Bukkie staat opeens stil en kijkt om zich heen. De ren waar de katten en poesen in spelen, is niet groot maar het dak is volledig met gaas bedekt.

‘Kom nou Buk, straks zijn we te laat!’ Ze kruipen door het gat en worden omringd door veel poesen en katten.

‘Hierheen,’ roept Joppie. Voor ze er erg in hebben zijn ze binnen. ‘Nu moeten jullie het verder alleen zien te redden. Ik wens jullie succes,’ en weg is hij.

Bukkie zoekt en zoekt. Dan ontdekt hij een groot aantal hokken. Daar ligt Boris met zijn buik gewikkeld in het verband. Ze wippen door de tralies en kijken beduusd naar de zieke. Hij verroert geen vin en als Snippie aan zijn neus kriebelt, is er nog steeds geen teken van leven. ‘Hij is echt erg ziek Buk. Misschien gaat hij wel dood.’

‘Doe niet zo mal. Volgens mij slaapt hij, kijk maar naar zijn buik.
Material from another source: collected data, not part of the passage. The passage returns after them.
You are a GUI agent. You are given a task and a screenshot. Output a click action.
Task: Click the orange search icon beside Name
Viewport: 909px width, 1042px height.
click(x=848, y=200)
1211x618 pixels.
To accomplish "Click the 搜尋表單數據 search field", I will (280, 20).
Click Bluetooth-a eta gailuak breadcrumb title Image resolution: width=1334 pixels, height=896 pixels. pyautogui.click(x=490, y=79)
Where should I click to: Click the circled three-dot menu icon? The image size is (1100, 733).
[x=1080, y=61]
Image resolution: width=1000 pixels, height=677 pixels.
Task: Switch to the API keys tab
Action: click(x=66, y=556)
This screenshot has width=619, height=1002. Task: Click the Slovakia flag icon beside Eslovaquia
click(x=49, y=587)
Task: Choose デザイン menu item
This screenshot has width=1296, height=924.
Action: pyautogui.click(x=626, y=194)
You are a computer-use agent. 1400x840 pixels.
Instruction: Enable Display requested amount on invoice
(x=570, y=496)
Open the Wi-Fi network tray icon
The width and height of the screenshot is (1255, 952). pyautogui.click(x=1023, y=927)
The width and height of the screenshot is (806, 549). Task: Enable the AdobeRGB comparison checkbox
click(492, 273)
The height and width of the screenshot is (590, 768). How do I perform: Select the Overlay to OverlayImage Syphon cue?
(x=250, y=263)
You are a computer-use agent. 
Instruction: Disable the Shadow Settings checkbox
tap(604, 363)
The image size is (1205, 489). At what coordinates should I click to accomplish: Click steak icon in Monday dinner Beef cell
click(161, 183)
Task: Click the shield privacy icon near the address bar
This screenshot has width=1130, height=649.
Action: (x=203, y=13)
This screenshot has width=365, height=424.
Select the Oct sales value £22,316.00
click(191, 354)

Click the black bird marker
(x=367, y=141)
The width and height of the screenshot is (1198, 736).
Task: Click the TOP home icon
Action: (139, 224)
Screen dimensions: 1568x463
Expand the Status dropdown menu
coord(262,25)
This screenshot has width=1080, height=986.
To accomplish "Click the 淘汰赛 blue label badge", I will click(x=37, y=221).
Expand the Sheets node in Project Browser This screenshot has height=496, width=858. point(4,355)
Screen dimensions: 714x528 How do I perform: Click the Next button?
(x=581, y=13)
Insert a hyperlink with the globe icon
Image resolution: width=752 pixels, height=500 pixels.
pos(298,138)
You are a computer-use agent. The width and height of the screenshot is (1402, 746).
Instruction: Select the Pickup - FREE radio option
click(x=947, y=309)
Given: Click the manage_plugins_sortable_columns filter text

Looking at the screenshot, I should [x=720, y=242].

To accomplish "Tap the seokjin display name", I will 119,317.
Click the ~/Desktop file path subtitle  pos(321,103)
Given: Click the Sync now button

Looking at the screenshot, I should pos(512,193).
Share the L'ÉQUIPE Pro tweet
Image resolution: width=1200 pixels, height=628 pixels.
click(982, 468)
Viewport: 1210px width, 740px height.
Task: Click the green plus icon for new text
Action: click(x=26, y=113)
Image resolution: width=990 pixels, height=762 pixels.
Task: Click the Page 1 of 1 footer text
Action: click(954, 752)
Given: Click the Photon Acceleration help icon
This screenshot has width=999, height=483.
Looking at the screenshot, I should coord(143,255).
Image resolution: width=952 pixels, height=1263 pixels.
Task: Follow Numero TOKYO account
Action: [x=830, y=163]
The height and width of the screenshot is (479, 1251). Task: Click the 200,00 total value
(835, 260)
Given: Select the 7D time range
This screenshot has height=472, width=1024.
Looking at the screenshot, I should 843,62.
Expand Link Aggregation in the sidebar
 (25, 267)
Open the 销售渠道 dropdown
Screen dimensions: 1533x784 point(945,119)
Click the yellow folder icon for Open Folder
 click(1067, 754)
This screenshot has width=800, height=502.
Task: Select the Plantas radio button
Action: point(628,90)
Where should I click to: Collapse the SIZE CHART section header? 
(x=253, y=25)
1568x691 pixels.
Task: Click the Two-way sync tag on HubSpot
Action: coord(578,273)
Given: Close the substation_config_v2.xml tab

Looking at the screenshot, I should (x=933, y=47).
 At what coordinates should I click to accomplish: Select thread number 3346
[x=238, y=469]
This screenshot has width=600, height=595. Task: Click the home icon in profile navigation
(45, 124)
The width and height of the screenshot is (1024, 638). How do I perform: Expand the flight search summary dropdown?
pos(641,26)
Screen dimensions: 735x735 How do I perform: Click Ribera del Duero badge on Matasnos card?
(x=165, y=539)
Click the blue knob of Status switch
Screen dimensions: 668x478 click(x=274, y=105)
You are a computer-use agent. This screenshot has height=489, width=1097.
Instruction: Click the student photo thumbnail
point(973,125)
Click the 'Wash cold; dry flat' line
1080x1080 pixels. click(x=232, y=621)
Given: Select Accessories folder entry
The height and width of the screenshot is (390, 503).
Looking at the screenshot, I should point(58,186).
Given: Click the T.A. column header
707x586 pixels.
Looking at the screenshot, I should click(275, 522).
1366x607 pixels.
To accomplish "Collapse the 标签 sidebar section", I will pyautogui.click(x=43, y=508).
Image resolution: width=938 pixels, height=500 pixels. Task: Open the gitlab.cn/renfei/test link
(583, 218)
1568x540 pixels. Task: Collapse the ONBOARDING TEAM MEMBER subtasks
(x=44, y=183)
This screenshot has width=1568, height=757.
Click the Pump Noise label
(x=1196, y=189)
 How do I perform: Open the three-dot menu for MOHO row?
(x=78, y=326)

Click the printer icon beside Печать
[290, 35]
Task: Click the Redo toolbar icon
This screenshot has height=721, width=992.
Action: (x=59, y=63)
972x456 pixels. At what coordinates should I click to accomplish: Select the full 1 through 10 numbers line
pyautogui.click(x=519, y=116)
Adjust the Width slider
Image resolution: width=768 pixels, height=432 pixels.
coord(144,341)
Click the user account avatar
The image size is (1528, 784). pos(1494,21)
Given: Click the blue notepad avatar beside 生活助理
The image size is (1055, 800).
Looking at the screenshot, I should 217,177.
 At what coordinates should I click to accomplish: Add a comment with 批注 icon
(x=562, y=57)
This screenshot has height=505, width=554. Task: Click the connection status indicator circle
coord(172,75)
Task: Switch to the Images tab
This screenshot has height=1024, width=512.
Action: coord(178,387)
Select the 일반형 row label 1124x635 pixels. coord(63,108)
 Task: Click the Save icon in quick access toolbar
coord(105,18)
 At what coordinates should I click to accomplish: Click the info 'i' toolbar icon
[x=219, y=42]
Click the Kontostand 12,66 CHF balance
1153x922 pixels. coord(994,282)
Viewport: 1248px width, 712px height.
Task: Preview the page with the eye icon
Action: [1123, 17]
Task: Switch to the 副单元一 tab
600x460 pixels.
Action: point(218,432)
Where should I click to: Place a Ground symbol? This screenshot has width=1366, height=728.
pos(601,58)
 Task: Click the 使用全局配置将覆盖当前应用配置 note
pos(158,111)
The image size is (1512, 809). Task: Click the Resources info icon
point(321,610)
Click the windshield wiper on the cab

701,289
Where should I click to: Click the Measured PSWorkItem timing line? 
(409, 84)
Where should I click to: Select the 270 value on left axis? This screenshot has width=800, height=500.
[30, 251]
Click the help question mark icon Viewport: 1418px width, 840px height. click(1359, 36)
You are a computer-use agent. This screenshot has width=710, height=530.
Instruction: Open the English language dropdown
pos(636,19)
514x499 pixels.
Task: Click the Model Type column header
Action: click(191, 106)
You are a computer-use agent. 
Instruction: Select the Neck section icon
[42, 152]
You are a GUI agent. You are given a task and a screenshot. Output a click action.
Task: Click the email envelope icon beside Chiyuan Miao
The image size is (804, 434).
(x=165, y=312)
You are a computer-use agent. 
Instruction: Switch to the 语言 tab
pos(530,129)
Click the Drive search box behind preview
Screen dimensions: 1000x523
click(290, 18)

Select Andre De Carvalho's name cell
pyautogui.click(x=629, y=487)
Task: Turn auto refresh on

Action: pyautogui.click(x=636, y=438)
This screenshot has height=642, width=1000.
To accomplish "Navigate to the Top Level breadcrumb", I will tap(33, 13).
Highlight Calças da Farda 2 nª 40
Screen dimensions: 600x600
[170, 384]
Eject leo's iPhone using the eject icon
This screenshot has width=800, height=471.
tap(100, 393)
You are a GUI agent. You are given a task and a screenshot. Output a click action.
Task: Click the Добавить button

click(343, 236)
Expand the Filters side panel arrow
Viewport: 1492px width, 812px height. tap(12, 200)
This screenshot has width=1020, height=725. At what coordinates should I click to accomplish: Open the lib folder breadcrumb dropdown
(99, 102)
Die gaat steeds op en neer.’ Een deur piept en stemmen naderen het hok van Boris.

‘Wegwezen,’ roept Bukkie en beidden kruipen ze achter de brede rug van Boris.

Twee mensen in witte jassen doen het hok open en één van hen voelt aan de oren van Boris.

‘Ik hoop dat hij het haalt. We hebben de schat op het nippertje kunnen helpen. Het was een moeilijke operatie, wat denk jij ervan,’ vraagt de wat oudere vrouw.

‘We hebben ons best gedaan, meer kunnen we niet doen. Het is afwachten,’ en samen verlaten ze de ruimte.

‘Heb je dat gehoord Snip. Ik blijf net zolang hier tot dat ik zeker weet dat hij beter wordt.’

‘En ik blijf aan je zijde Buk. Ik moet er niet aandenken dat Boris het niet haalt,’ en hij barstte in tranen uit.